:: SUPPLIED MATERIAL ::

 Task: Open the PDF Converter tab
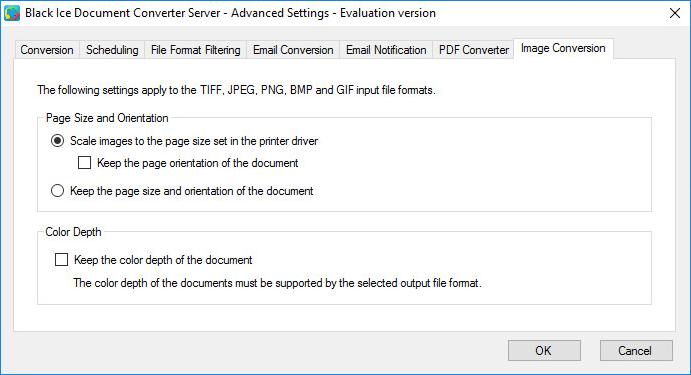(x=474, y=50)
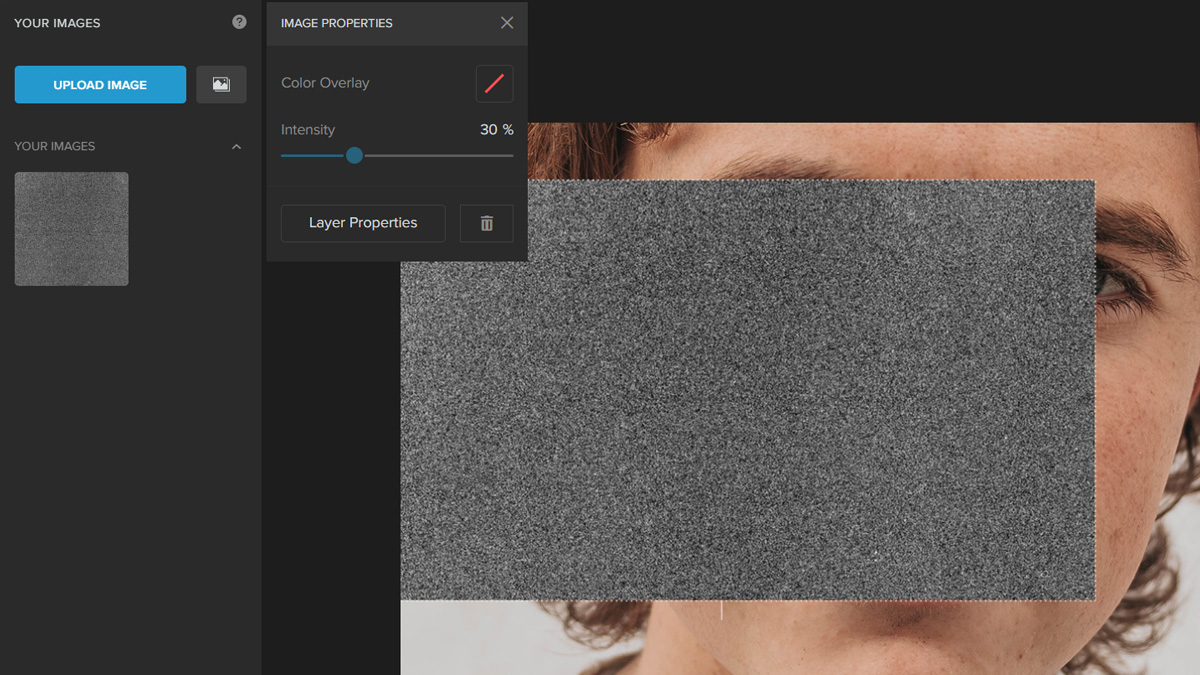Viewport: 1200px width, 675px height.
Task: Open Layer Properties
Action: coord(363,223)
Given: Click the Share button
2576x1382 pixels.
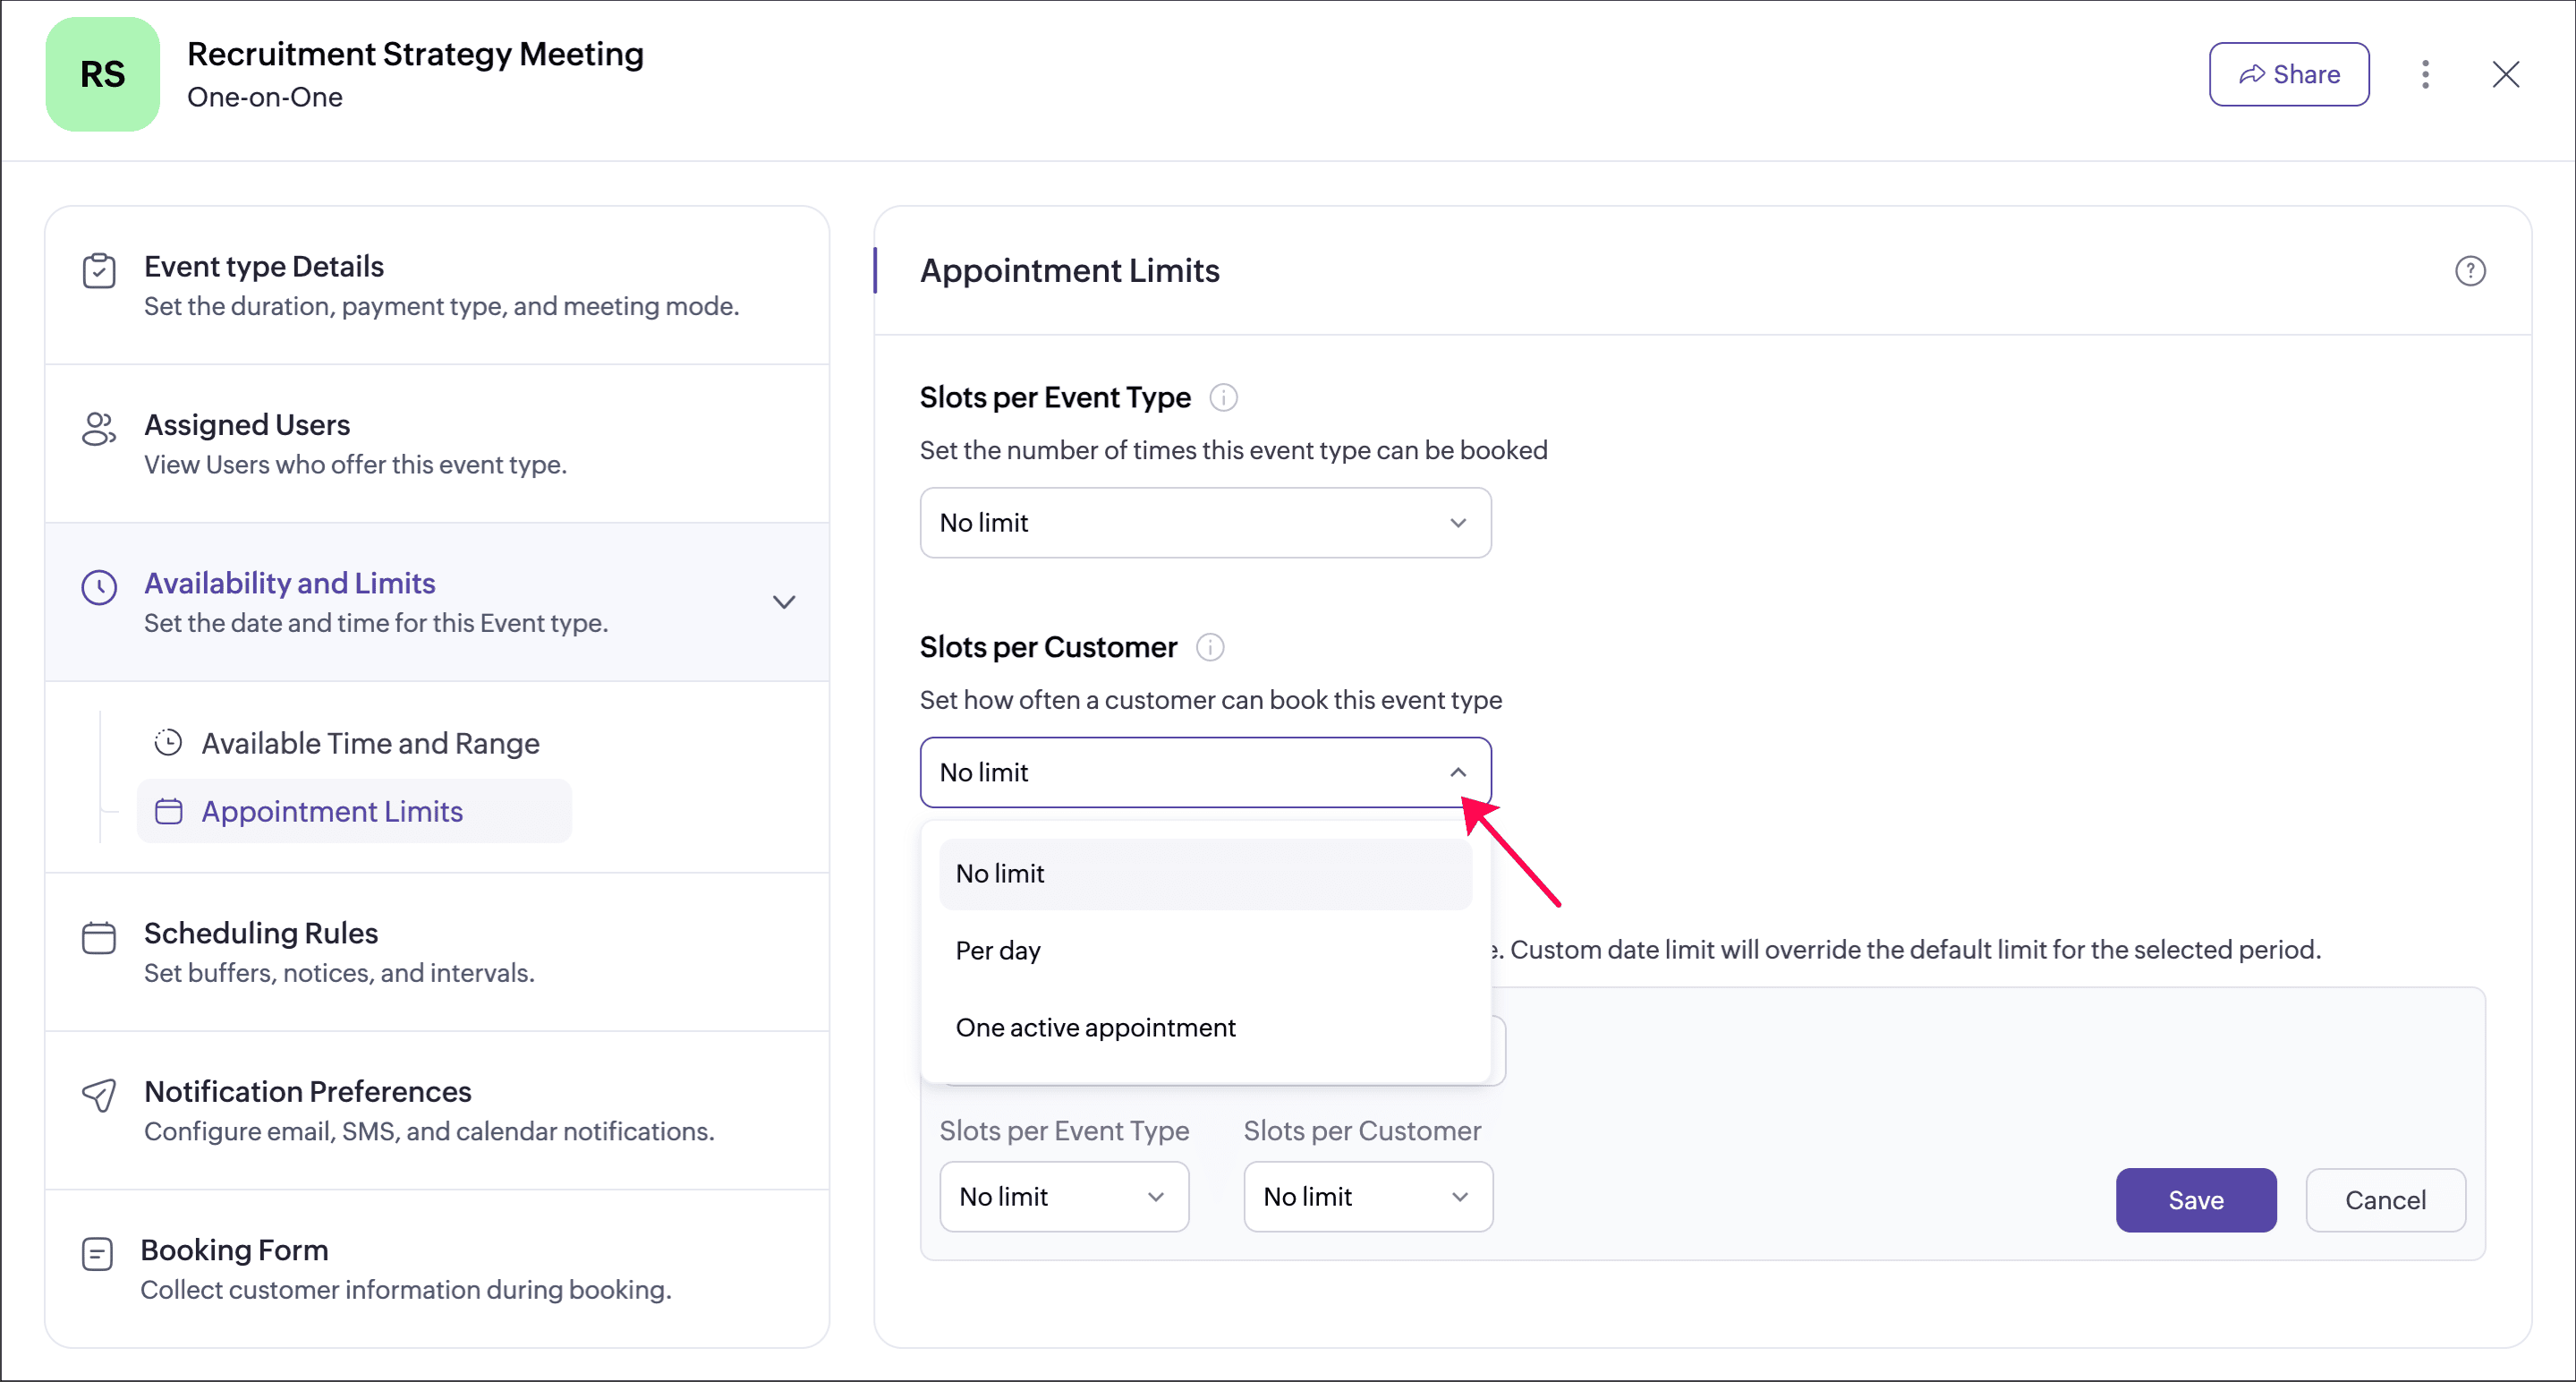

:::

*SET TASK*:
Rewrite the entries above, swapping "Share" for "Export" and keeping every other part the same; omit the pictures.

*EXPECTED ANSWER*:
 Task: Open the PDF Converter tab
(x=474, y=50)
Viewport: 1200px width, 675px height.
Task: Open Layer Properties
Action: coord(363,223)
Given: Click the Export button
2576x1382 pixels.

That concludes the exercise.